I have been to the Checkpoint Charlie Museum several times. I have lived in CEE for sixteen years - I am an American whose parents could not remain in Poland after the close of WWII. They were in German labor camps. One of my namesakes disappeared in Katyn, another of my namesakes during the '44 Warsaw uprising - hence my first and middle names, impossible for most Anglos to pronounce easily.

There is a great photograph at the museum of Ronald Reagan standing unprotedcted at the dividing line at the checkpoint looking to the east accompanied by one US soldier.

Nancy is standing next to the presidential limo about 30 meters back.

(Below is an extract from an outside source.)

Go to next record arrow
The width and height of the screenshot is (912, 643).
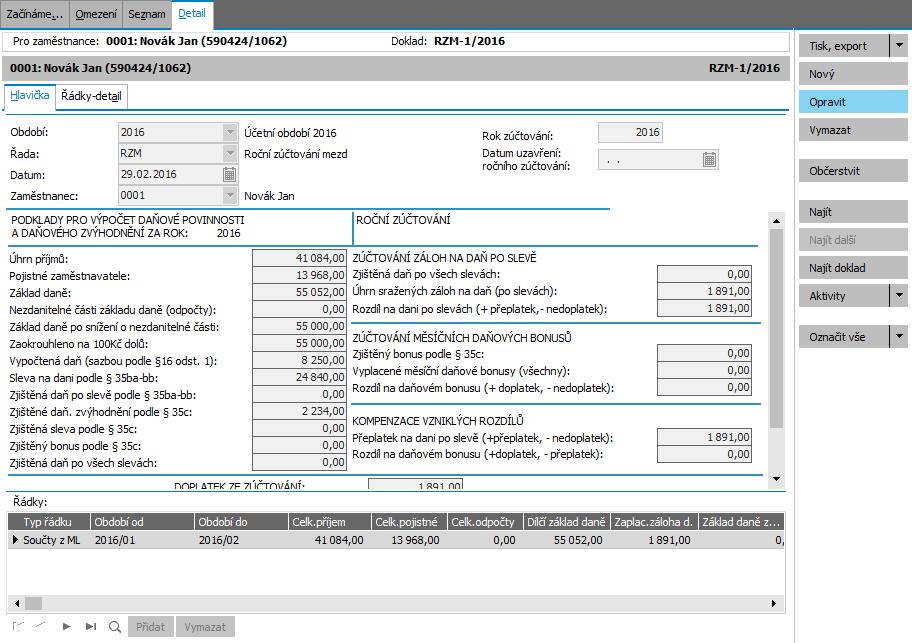coord(66,627)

Reagan's cockiness was there, almost daring someone to take a shot at him. A great photographic description of the USA's determination to oppose the Soviet bloc.

I have lived in CEE for 16 years, and it is very disappointing to me that those that managed to get visas to the west, to study in the USA, were the well connected who then went back post 1989 to be hired by the newly arrived Western companies, law firms, etc taking advantage of their 'cross-cultural' backgrounds and their old system connections. Those same people would not reveal, and were frightened of those that would point out, their past communist party connections, yet those are the individuals that thrived.

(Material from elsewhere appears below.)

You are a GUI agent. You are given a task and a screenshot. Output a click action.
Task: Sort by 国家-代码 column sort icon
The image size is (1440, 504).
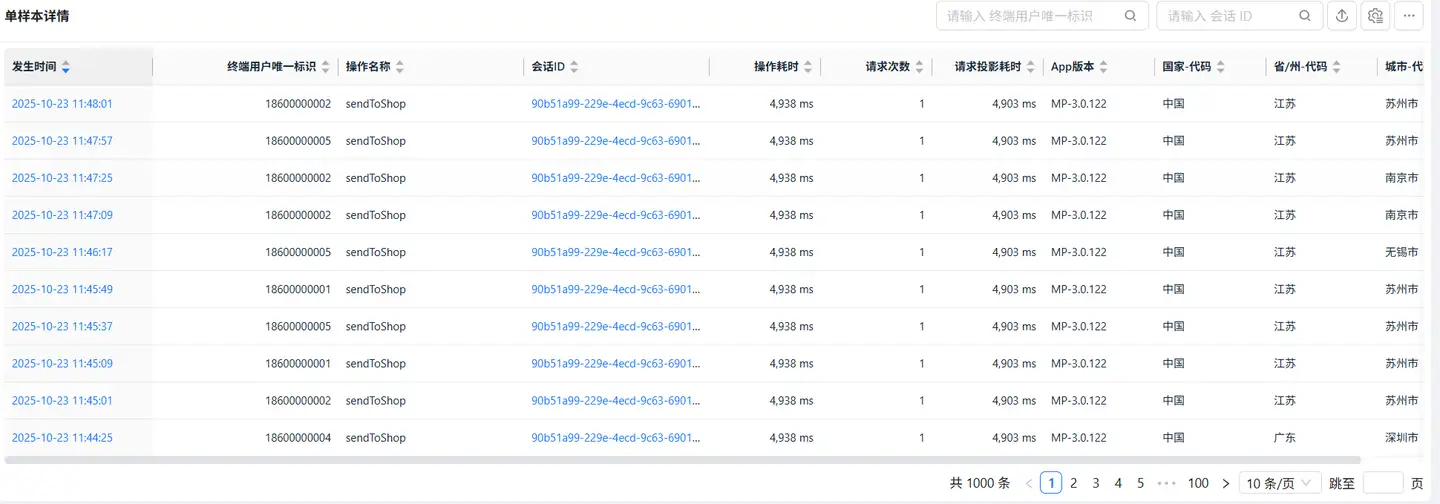click(1221, 67)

That was the deal that was made with the devil, that the communists would not be purged, a necessary deal in the view of many, corrosive nonetheless but it avoided a complete showdown and perhaps was the least bad alternative.

Quoting my wife: "What happened to all those old communists? They became investment bankers"

Back to Reagan. He was villified as a dunce for speaking of the Communist Bloc as an 'evil empire' -mostly by the fashionista pseudo intelligentsia if I remember correctly (and the Democrats piled on). One can't imagine Mr Obama doing anything remotely equivalent to standing unprotected at the line between freedom and dictatorship. But he will go to Martha's Vinyard.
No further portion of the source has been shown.